Chyzhevska, who has dementia and is almost blind, was due to board the 15:55 flight from Stockholm's Arlanda Airport to her homeland Ukraine.
But in a taxi on her way to the airport, her family with her were informed by the authorities that she could turn back.
Andreas Lundberg from the Swedish Migration Board told the TT news agency of the expulsion;
"It is temporary, although it could become permanent."
A number of protestors had gathered at Terminal 5 at Arlanda Airport. Several organisations and political parties were represented, including the the Swedish Red Cross, Swedish Church and the Centre Party.
Ingela Holmertz, head of the Swedish Red Cross, wrote in a press statement that it’s unreasonable and inhumane to force the 91-year-old woman back to Ukraine when she doesn’t have any relatives there.

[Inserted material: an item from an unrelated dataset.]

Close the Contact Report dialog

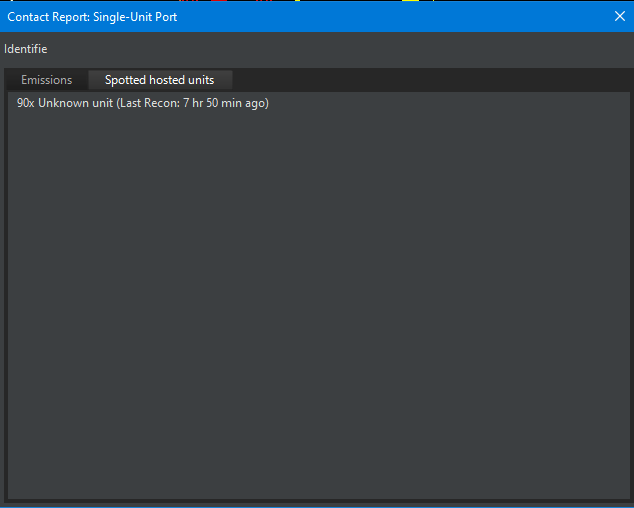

She came to Sweden to stay with her daughter and grand daughter after her husband died, and has repeatedly applied for a residency permit.
Her application was finally rejected a few months ago and immigration authorities ruled last month she would be expelled.
The Migration Board’s medical doctor said Monday that there are no medical reasons to prevent Chyzhevska from being sent back to Ukraine.
Migration Minister Tobias Billström told the media on Tuesday afternoon that he saw no reason to change Sweden's deportation laws despite several members in the government alliance calling for the elderly to be allowed to stay.
The woman's family, which came to Sweden two decades ago, has been fighting to keep her in the country.
"We have won time. That is what is important," granddaughter Anna Otto told the Aftonbladet daily's online edition.
Otto herself was at Arlanda earlier in the day trying to convince the airline to refuse to fly her grandmother to Ukraine, carrying medical certificates warning Chyzhevska would "most probably" enter a state of such confusion during the trip that she would risk dying, Aftonbladet reported.